Dipartimento e Statuto

1. Ciascun dipartimento è costituito da docenti appartenenti a settori scientifico-disciplinari
omogenei dal punto di vista culturale.
2. Ogni dipartimento afferisce ad una sola scuola. Per comprovate esigenze culturali, con delibera
del consiglio di amministrazione, su proposta del senato accademico approvata a maggioranza
dei componenti, un dipartimento, denominato dipartimento interscuola, può articolarsi in sezioni
che fanno riferimento a scuole diverse. Nessuna di tali sezioni può comprendere meno di
quindici docenti.
3. Nessun dipartimento può contare meno di quaranta docenti, inclusi i ricercatori a tempo
determinato.
4. I dipartimenti sono costituiti, modificati nella loro composizione e soppressi con decreto del
rettore, su parere conforme del senato accademico e del consiglio di amministrazione.
5. Per ciascun dipartimento il decreto di costituzione indica la scuola di afferenza, la relativa
ripartizione dei docenti tra le scuole in caso di dipartimenti interscuola, i componenti, l’elenco
dei settori scientifico-disciplinari attribuiti al dipartimento, per i quali il dipartimento è
autorizzato ad avanzare proposte di reclutamento e proporre l’avvio di procedure di valutazione
comparativa, nonché le risorse assegnate.
6. Ciascun settore scientifico-disciplinare è attribuito ad un solo dipartimento. Eccezionalmente,
uno stesso settore può essere attribuito a più dipartimenti quando ciò sia giustificato da
comprovate esigenze culturali, fatta salva la necessaria omogeneità tra i settori scientifico-
disciplinari del dipartimento.
7. Per i settori scientifico-disciplinari attribuiti a più dipartimenti, le proposte di reclutamento e di
avvio di procedure di valutazione comparativa richiedono il parere di tutti i dipartimenti
autorizzati al reclutamento nel settore. La deliberazione finale spetta al consiglio di
amministrazione.
 Estratto dallo Statuto dell’Ateneo Genovese, Art. 34 – Costituzione e composizione dei Dipartimenti
1. Il dipartimento assicura lo svolgimento delle attività didattiche, è la sede dell’attività scientifica
dei docenti, promuove e sostiene l’attività di ricerca dei propri docenti.
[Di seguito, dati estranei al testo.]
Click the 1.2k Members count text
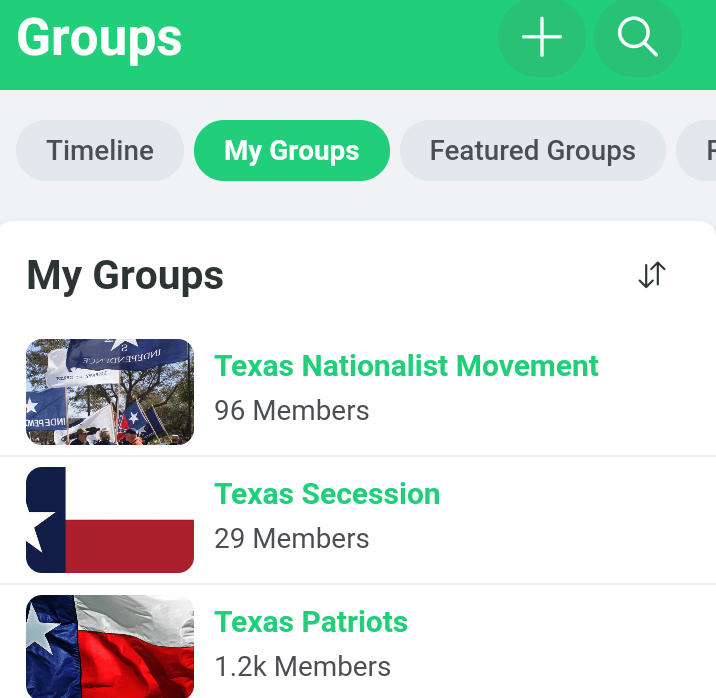click(302, 667)
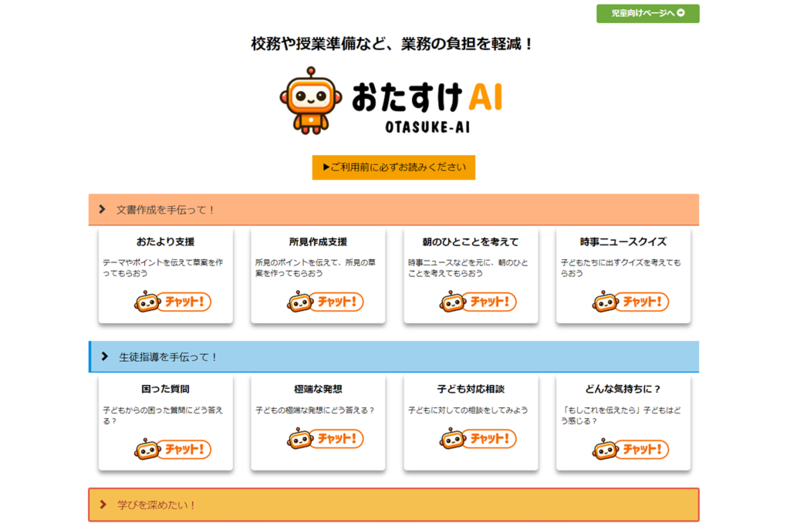Screen dimensions: 800x523
Task: Click the 所見作成支援 card description text
Action: [x=318, y=267]
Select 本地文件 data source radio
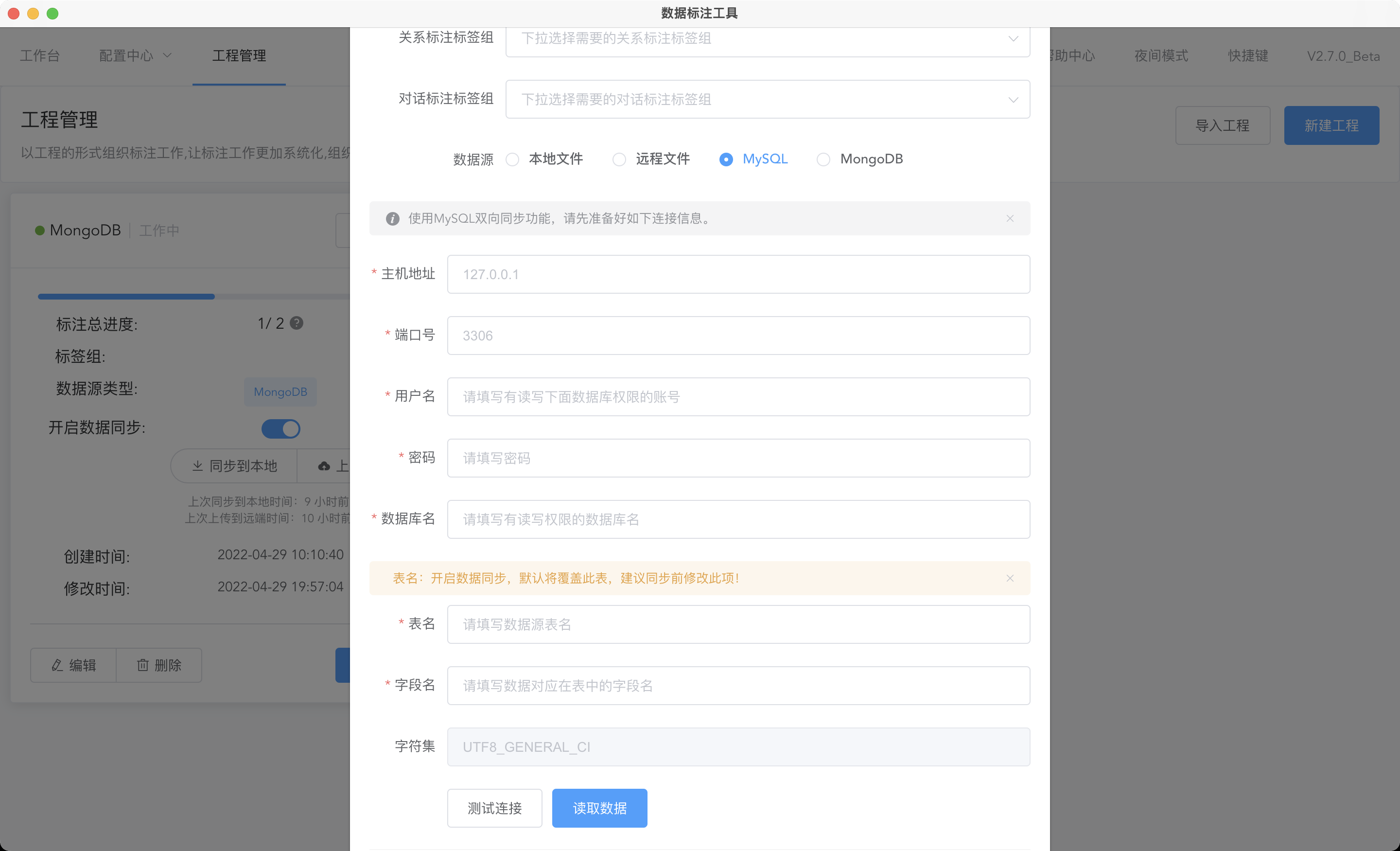This screenshot has width=1400, height=851. click(x=512, y=160)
2. Il dipartimento è tenuto a soddisfare, compatibilmente con le proprie risorse di docenti, le
esigenze dei corsi di studio dell’Ateneo.
3. Il dipartimento definisce i compiti didattici dei propri docenti, sentiti gli interessati, nel rispetto
della congruità e dell’equa ripartizione tra i docenti del carico didattico complessivo. Qualora
docenti di uno stesso settore scientifico disciplinare siano presenti in più dipartimenti, i loro
compiti didattici sono determinati di concerto dai dipartimenti interessati.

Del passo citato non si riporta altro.